Por eso, quiero dedicar un párrafo al estilo con el que está escrita la novela, a mi parecer uno de sus mayores aciertos. El fraseo de Carlos A. Aguilera está hecho de oraciones en las que se acumulan los verbos, lo cual desemboca en un desarrollo trepidante de la acción. En ocasiones se trata de oraciones tan largas como un párrafo en las cuales las comas separan, acumulan personajes y eventos, de pronto atraídos por una fuerza centrífuga que los reúne sin tregua ni delicadeza algunos. Los personajes de la novela están ahí para ser llevados hasta sus últimas consecuencias, con abyección y violencia. Eso explica la estética grotesca en la que se animaliza sin descanso al personal novelesco: la profesora es una marmota; el cura, una araña, etcétera. Todo esto sin olvidar el componente físico como las malformaciones, los miembros amputados o perdidos, las secreciones y las enfermedades. Tampoco los nombres que apoyan la farsa: desde Oblómov-Oblómov hasta Kiril Kirilov, nombres hechos de repeticiones propias del sainete.
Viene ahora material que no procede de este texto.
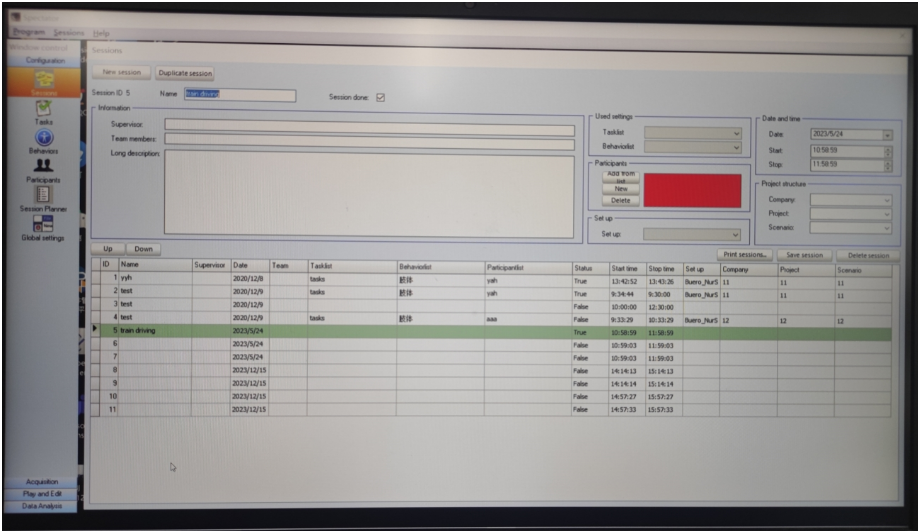Open the Tasks panel icon

[44, 109]
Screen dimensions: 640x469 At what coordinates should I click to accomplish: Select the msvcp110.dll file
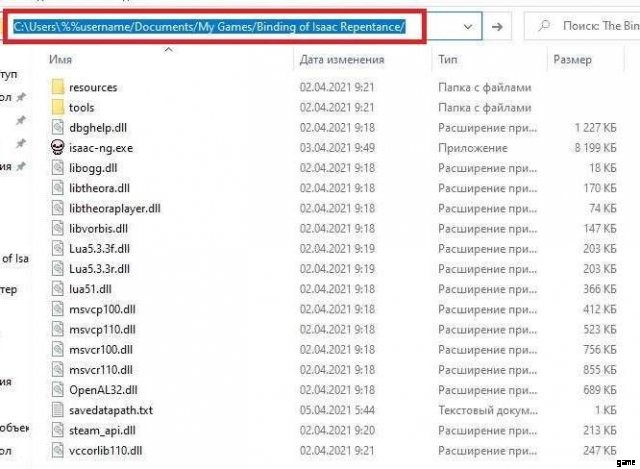99,329
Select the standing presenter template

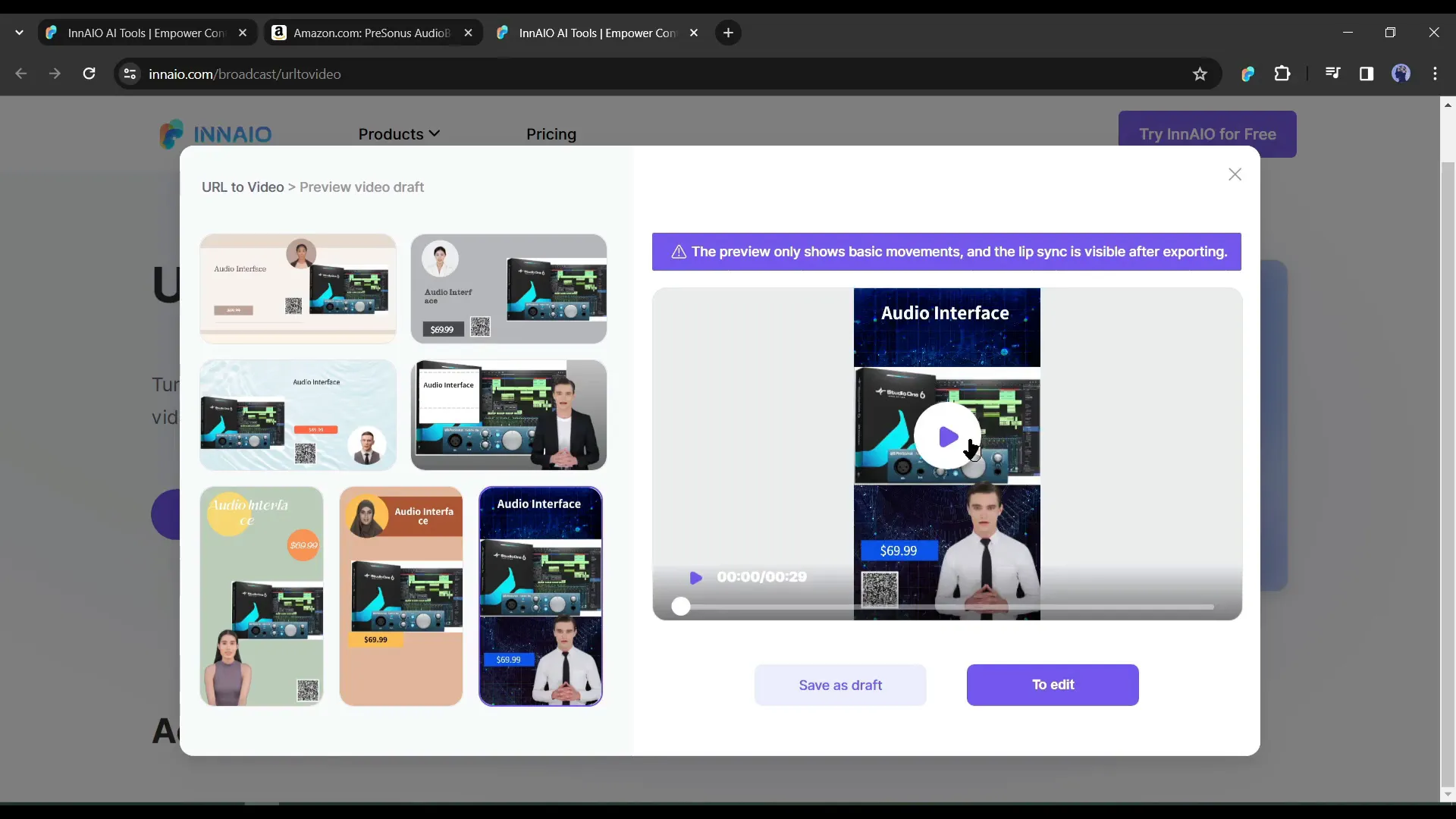[x=510, y=415]
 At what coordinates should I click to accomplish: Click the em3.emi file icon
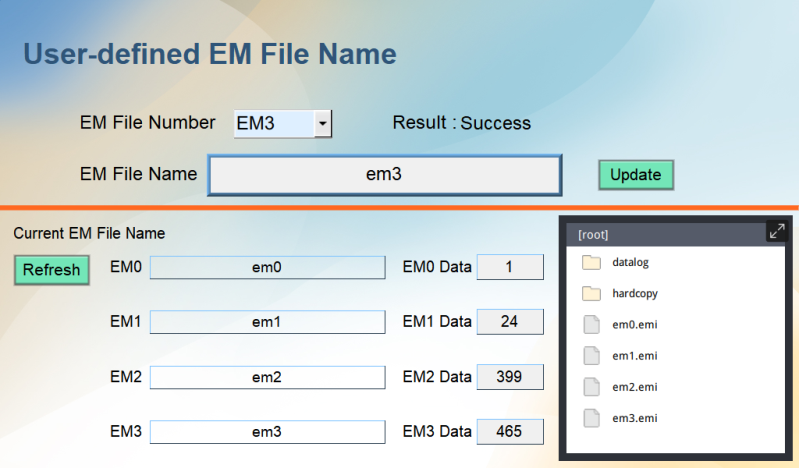(591, 418)
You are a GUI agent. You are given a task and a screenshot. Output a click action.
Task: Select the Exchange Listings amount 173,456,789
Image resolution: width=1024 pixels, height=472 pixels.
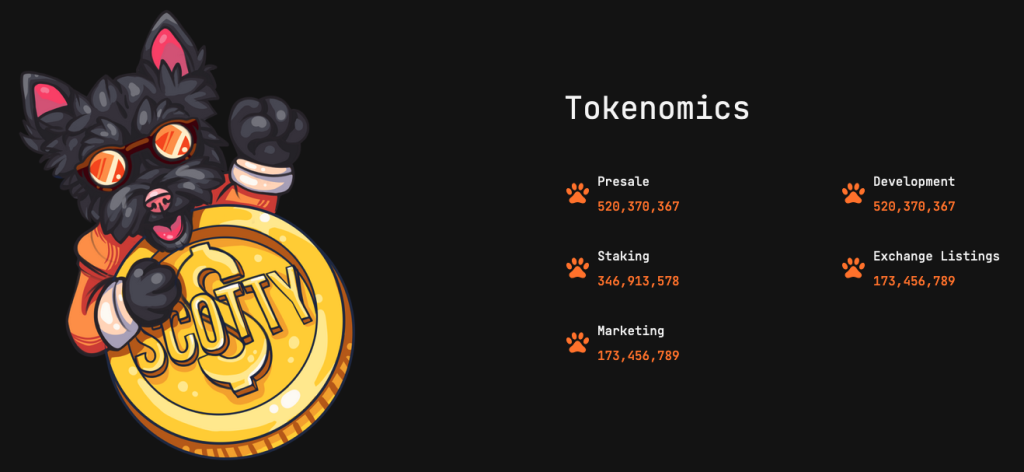[x=914, y=281]
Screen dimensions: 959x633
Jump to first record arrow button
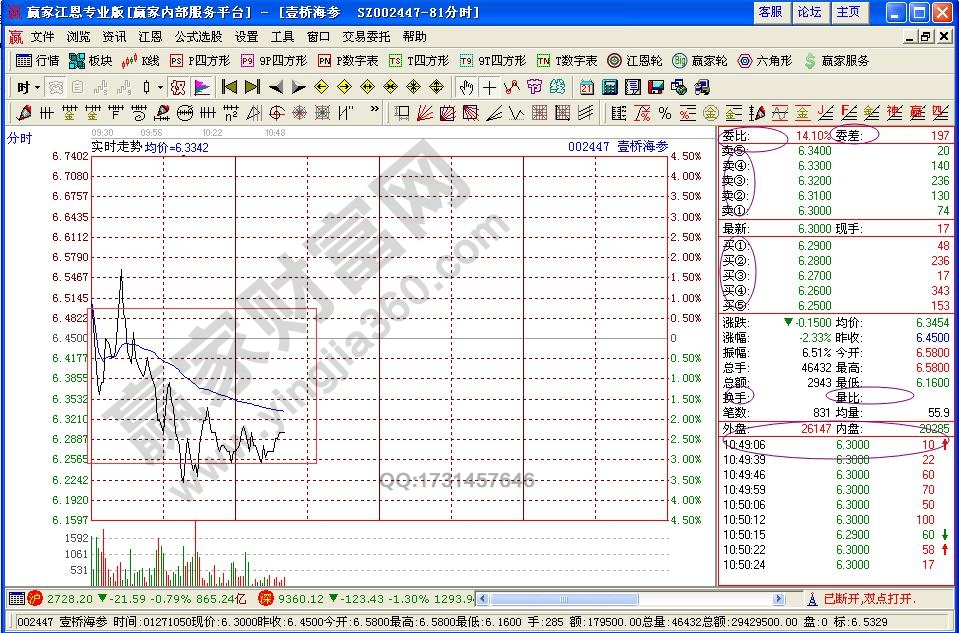pos(229,87)
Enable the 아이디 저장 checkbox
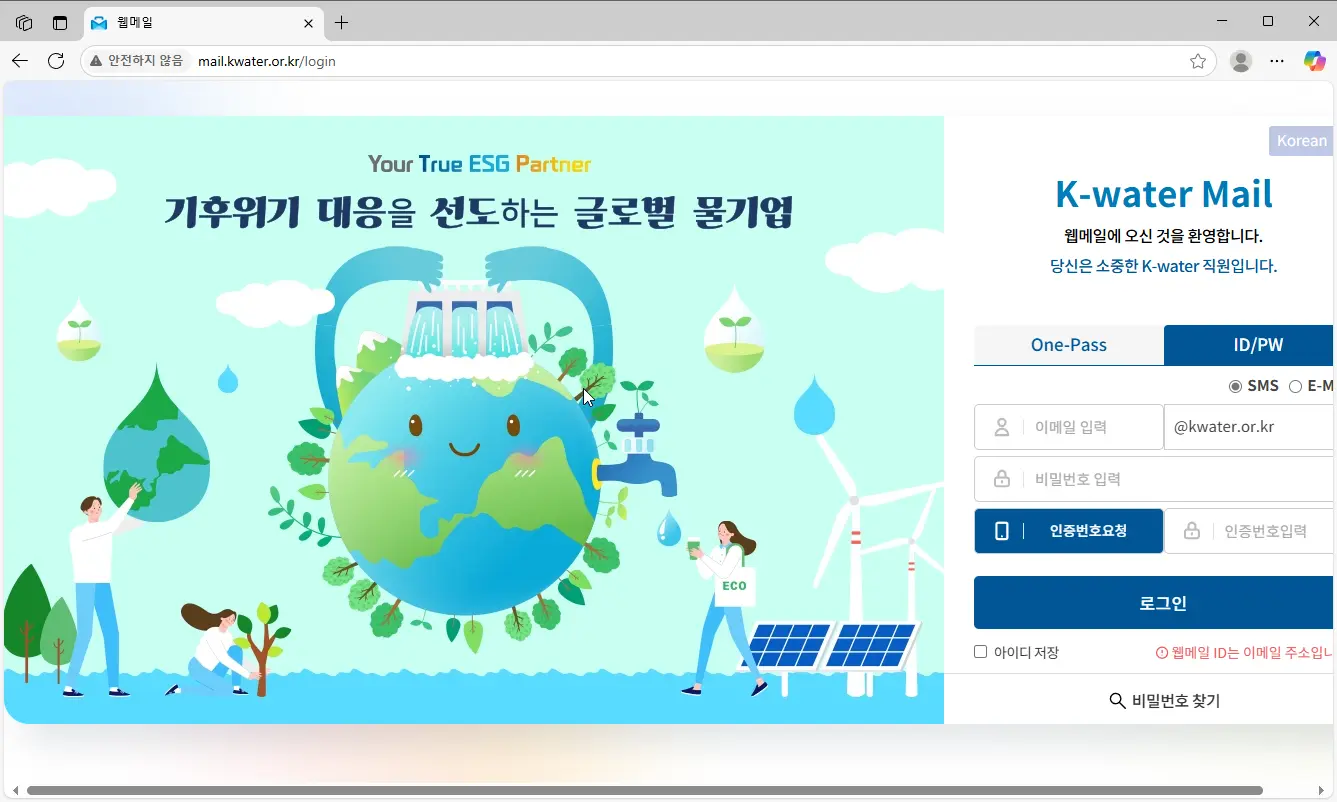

Se trata de una estética del esperpento que hace recordar los tabladillos de marionetas. Sólo que estas marionetas son grotescas, criminales y eslavas (no sé en qué orden). Los personajes de Carlos A. Aguilera son hipérboles de príncipes, reyes, matronas, sacerdotes, médicos y un largo etcétera. No obstante, no son hipérboles que se cuidan en guardar un asomo de realismo o siquiera respeto, sino caricaturas que en su exageración dicen tanto de una estética como de una manera de entender el mundo. Fuera de la novela, cuando el lector ha terminado la novela, se tiene la sensación de que la vida afuera de una ficción de Aguilera es similar a estar encerrado en una serie de convenciones alienantes y sin sentido. Uno casi siente la necesidad de regresar a ese ciclo familiar donde abundan los asesinatos, y la sangre no sólo reúne sino también distancia, para entender de nuevo la existencia tal y como la delinea el escritor cubano. Pero al mismo tiempo, se siente que la novela es vacío, que las palabras que hilvanan la historia del imperio Oblómov, son pura superficie; lo cual en sí, como apuesta estética y moral si se quiera, no está mal. Sin embargo, quien lee la novela con la misma mirada con la que yo lo hice puede sentir un asomo de hastío frente a las acrobacias retóricas y el nihilismo recalcitrante con el que está escrita, pues ambos se reiteran hasta el vómito. Ahora bien, es una sensación que no me arriesgo a considerar del todo negativa pues Carlos A. Aguilera se ha situado, como un fonámbulo, en el límite exacto entre lo estimulante y aquello que de tan reiterado se gasta. Del resto, nos ocupamos los lectores.